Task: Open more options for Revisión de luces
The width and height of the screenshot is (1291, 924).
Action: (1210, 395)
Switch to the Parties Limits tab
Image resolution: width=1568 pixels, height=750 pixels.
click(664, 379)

* [WHAT IS NEEDED]:
To complete the exercise, print all of the entries exactly.

* [RESPONSE]:
Task: Open more options for Revisión de luces
The width and height of the screenshot is (1291, 924).
Action: (1210, 395)
Switch to the Parties Limits tab
Image resolution: width=1568 pixels, height=750 pixels.
click(664, 379)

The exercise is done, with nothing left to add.